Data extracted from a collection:
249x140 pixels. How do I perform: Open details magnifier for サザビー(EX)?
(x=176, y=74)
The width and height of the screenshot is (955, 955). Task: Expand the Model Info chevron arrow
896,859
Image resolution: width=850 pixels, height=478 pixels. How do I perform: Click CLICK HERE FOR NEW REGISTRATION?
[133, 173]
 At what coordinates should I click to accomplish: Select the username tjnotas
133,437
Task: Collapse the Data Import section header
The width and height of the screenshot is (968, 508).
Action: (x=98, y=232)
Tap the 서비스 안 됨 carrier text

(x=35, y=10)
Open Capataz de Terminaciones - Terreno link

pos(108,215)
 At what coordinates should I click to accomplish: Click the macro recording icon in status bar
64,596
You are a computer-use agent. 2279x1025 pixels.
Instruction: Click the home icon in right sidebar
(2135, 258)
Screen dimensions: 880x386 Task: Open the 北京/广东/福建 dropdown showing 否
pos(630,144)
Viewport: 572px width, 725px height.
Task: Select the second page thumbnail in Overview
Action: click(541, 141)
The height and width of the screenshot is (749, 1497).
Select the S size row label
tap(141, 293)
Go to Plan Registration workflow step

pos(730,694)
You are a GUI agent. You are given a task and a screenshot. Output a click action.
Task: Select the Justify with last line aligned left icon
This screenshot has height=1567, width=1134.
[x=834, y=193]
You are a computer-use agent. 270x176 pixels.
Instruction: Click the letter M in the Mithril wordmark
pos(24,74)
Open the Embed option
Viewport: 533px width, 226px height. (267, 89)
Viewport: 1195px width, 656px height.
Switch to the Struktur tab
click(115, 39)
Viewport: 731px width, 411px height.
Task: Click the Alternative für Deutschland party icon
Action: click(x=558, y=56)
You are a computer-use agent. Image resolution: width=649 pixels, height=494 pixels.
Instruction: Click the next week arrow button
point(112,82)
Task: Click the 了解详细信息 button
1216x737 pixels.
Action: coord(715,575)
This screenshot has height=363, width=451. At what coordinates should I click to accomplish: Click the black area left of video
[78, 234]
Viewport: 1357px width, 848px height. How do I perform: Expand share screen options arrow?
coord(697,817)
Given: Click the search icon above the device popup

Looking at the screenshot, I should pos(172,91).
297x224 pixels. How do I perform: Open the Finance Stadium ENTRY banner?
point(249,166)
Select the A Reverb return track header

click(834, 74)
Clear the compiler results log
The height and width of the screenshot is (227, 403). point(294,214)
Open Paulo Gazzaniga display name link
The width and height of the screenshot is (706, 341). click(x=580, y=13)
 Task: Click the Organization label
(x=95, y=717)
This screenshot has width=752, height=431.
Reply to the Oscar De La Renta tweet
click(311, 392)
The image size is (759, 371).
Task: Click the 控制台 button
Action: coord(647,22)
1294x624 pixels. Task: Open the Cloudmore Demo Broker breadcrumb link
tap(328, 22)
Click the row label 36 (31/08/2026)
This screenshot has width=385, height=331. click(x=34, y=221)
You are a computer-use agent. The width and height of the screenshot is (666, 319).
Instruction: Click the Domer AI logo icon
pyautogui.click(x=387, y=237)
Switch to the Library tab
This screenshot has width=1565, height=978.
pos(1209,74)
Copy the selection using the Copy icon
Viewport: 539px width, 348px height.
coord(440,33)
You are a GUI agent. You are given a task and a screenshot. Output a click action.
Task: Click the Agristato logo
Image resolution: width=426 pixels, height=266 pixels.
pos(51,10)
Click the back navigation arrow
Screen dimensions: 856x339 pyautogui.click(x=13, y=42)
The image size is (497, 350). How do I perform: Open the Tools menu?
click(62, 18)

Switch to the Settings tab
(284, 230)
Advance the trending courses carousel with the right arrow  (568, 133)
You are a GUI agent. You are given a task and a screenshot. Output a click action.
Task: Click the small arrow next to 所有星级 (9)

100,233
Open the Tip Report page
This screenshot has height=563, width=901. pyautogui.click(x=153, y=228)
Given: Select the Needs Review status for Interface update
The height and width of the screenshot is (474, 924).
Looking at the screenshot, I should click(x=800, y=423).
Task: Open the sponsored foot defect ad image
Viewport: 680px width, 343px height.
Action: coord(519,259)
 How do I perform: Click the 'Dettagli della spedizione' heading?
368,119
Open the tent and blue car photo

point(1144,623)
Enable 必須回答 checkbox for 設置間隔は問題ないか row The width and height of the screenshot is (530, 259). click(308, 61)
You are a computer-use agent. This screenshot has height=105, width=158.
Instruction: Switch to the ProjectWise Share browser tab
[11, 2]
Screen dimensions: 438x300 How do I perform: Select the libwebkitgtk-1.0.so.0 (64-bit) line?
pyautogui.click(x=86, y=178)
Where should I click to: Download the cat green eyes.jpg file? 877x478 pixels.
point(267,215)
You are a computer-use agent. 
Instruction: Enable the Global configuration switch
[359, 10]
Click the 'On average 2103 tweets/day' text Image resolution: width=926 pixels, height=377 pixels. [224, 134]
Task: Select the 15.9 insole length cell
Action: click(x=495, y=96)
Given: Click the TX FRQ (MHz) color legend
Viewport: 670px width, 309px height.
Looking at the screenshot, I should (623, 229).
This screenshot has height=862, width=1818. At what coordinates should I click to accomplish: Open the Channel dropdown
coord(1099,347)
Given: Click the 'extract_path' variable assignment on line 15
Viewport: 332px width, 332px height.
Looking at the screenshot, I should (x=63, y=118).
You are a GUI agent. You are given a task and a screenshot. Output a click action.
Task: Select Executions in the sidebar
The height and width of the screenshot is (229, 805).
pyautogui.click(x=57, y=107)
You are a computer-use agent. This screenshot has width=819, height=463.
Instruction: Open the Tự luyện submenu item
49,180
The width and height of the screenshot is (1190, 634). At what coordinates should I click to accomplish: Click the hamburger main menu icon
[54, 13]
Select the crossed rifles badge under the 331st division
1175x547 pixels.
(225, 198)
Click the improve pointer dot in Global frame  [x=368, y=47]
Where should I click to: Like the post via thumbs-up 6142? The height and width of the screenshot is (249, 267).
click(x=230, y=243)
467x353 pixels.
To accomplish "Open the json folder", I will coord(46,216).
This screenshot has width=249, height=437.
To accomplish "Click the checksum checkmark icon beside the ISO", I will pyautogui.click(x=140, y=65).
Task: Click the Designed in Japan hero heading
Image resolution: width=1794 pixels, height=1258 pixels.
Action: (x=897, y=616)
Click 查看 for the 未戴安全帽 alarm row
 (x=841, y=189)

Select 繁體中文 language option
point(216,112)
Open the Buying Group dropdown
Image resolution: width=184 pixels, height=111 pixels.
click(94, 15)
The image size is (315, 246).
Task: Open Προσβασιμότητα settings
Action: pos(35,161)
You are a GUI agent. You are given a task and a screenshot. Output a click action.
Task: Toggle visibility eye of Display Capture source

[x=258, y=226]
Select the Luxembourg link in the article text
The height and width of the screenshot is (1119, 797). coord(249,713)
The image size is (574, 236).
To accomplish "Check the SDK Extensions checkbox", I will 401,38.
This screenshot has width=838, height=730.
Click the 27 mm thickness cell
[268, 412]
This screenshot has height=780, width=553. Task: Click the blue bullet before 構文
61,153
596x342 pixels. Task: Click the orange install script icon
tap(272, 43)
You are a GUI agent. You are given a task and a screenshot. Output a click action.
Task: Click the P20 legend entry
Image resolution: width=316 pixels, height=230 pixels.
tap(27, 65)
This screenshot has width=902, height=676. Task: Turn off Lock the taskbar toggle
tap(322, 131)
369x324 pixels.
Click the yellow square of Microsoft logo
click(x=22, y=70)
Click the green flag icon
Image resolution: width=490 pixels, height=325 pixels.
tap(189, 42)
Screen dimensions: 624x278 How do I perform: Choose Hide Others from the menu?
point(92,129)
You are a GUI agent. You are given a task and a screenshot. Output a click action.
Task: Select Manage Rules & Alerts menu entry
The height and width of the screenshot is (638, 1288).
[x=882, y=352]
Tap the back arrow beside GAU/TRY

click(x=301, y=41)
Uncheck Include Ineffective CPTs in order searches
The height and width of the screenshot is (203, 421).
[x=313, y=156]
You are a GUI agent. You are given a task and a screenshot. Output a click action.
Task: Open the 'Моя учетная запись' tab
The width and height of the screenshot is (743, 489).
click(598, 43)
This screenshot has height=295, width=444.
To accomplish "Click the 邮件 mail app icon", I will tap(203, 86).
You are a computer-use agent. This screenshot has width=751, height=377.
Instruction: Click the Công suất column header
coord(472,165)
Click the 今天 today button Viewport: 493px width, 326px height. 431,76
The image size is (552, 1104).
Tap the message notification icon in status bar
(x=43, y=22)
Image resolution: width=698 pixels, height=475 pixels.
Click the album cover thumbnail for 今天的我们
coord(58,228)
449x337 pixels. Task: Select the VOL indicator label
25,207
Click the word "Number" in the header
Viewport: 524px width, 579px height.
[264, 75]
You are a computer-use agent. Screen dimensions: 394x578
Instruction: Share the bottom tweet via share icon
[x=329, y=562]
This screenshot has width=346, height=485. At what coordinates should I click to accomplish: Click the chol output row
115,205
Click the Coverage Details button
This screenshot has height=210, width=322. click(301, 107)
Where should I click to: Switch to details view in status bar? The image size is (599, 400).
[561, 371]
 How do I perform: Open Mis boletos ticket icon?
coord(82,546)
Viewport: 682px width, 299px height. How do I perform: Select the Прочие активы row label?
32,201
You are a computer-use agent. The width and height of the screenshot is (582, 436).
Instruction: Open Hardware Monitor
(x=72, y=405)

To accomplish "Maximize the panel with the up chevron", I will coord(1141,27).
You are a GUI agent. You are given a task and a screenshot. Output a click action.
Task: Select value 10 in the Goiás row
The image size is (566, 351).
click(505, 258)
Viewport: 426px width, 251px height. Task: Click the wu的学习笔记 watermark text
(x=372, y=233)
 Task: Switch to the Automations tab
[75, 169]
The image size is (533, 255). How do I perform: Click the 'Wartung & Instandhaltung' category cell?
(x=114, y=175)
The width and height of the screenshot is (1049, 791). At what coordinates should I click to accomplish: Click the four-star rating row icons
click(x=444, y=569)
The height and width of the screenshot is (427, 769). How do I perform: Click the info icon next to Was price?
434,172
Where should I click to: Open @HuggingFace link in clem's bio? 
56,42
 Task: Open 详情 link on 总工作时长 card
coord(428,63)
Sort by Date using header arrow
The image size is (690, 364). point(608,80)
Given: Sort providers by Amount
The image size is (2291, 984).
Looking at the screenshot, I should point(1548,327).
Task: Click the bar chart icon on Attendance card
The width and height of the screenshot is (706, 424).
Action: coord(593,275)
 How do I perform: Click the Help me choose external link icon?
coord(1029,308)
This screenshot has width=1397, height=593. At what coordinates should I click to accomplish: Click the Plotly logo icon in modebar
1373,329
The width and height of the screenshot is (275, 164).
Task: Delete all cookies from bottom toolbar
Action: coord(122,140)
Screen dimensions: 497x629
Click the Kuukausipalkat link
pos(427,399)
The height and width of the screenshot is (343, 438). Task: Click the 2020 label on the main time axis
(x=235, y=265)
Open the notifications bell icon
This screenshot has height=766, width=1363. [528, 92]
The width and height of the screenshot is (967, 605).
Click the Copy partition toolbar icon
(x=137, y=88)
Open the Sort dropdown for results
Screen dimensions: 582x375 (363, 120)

▶ **PROBLEM STATEMENT**
Only the lines above starting with the one with "Uncheck Include Ineffective" and going through the one with "has width=751, height=377." are to be copied, word for word and with both ends kept.

▶ **PROBLEM SOLUTION**
Uncheck Include Ineffective CPTs in order searches
The height and width of the screenshot is (203, 421).
[x=313, y=156]
You are a GUI agent. You are given a task and a screenshot. Output a click action.
Task: Open the 'Моя учетная запись' tab
The width and height of the screenshot is (743, 489).
click(598, 43)
This screenshot has height=295, width=444.
To accomplish "Click the 邮件 mail app icon", I will tap(203, 86).
You are a computer-use agent. This screenshot has width=751, height=377.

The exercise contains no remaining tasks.